For short and steep, if you're in Los Gatos try:
College Ave to Reservoir Rd up to Testarosa winery
Teresita Way
Cypress Way/Maya Way/Aztec Ridge

Further down south:
Harwood Rd, cut across fire road to Santa Rosa Dr way to Shannon Rd, and ride back up Santa Rosa
Hicks Rd, either north or south route


----------



## patrickkonsor (May 29, 2011)

Sierra is my personal favorite. Welch Creek and Quimby are also in that area.

If you follow Calaveras over the wall (which is steep in its self) past the reservoir and down into the valley then you'll come to Welch Creek. It has some long sections with sustained gradients >15%. You'd probably want something easier than 39x23, otherwise you might fall over sideways at times.

Quimby is further east than Sierra. I've only ever climbed from the backside (from Mt Hamilton) but that was pretty steep, and the main climb looks slightly harder than Sierra.

Another ride that's slightly longer and slightly steeper than Old Calaveras is Redwood Gulch, in the Stevens Canyon area.
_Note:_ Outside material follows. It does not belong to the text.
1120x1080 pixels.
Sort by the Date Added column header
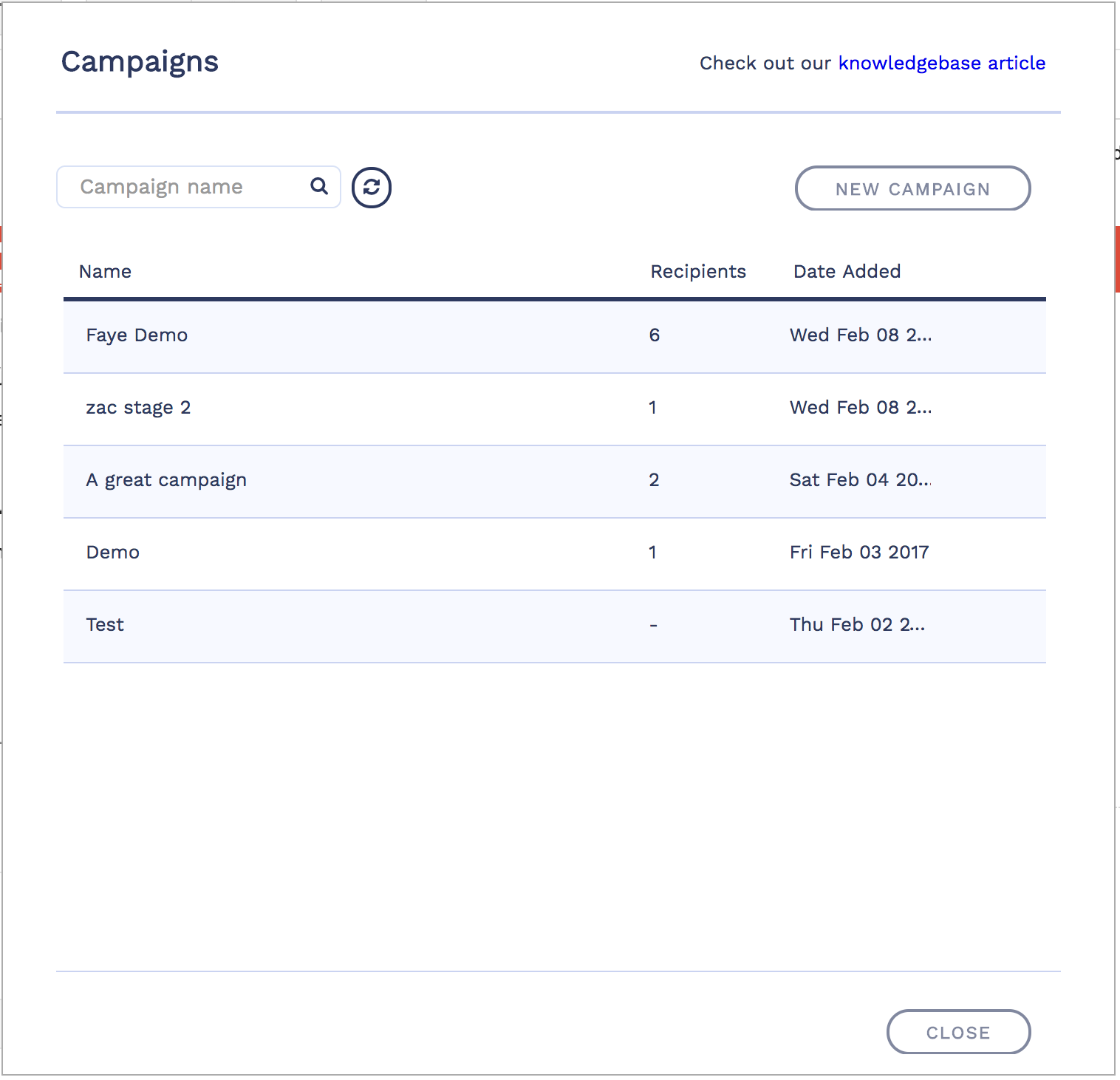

If you want to make it easier on yourself get a new cassette. You should at least be able to get a 28 tooth gear. You could also switch to a compact crankset. Beyond that try some high intensity intervals on a hard climb that you can manage.


----------



## ratpick (Jul 31, 2008)

If you need a shorter, steeper climb in the Milpitas area, right next to Sierra Rd is Suncrest - it's a fun climb to hammer up as it's not so long as Sierra so you don't need to hold anything back.

Welch Creek has significant sections over 20% - it's been repaved in the past year and is an awesome climb.

RWG was already mentioned and there's also Bohlman (Bohlman-Norton-Kittridge-Quickert-On Orbit-Bohlman being my favorite combination). 

I'm lucky enough to live near Belmont/San Carlos where we have some good >15% climbs including Melendy Rd, & Crestview Rd.


----------



## iclypso (Jul 6, 2011)

patrickkonsor said:


> If you want to make it easier on yourself get a new cassette.


Trust me, I have, although I still love the Centurion to which that 23 tooth freewheel was attached. Falling over sideways remains a legitimate possibliity.


----------



## iclypso (Jul 6, 2011)

PS Made it up today. Guess I just needed to b*tch about it first.


----------



## ukbloke (Sep 1, 2007)

Nice! I bet the tailwind also helped today. The funny thing about descending Calaveras is that you have to pedal like mad to keep up any speed because of that wind.


----------



## robwh9 (Sep 2, 2004)

I work near there and I go down it as part of an after work hill interval workout. The climb is pretty constant and not too steep. Maybe I'll try up sometime on my 30x32 randonneuring bike.


----------



## NaRideToo (May 26, 2012)

Up the street is Country Club Drive. Short but damn steep. I need every ounce of energy i got to muscle up that climb with 39x25 and being out of saddle the whole way.


----------



## NaRideToo (May 26, 2012)

iclypso said:


> PS Made it up today. Guess I just needed to b*tch about it first.


Congrats!


----------



## ratpick (Jul 31, 2008)

South Bay Steeps - was just invited to this ride on Sunday (which, unfortunately, I can't make) but the route is full of awesomeness..


----------



## PoorCyclist (Oct 14, 2010)

ratpick said:


> South Bay Steeps - was just invited to this ride on Sunday (which, unfortunately, I can't make) but the route is full of awesomeness..


That's crazy elevation in such short amount of miles, why not just ride a trainer in the highest resistance instead


----------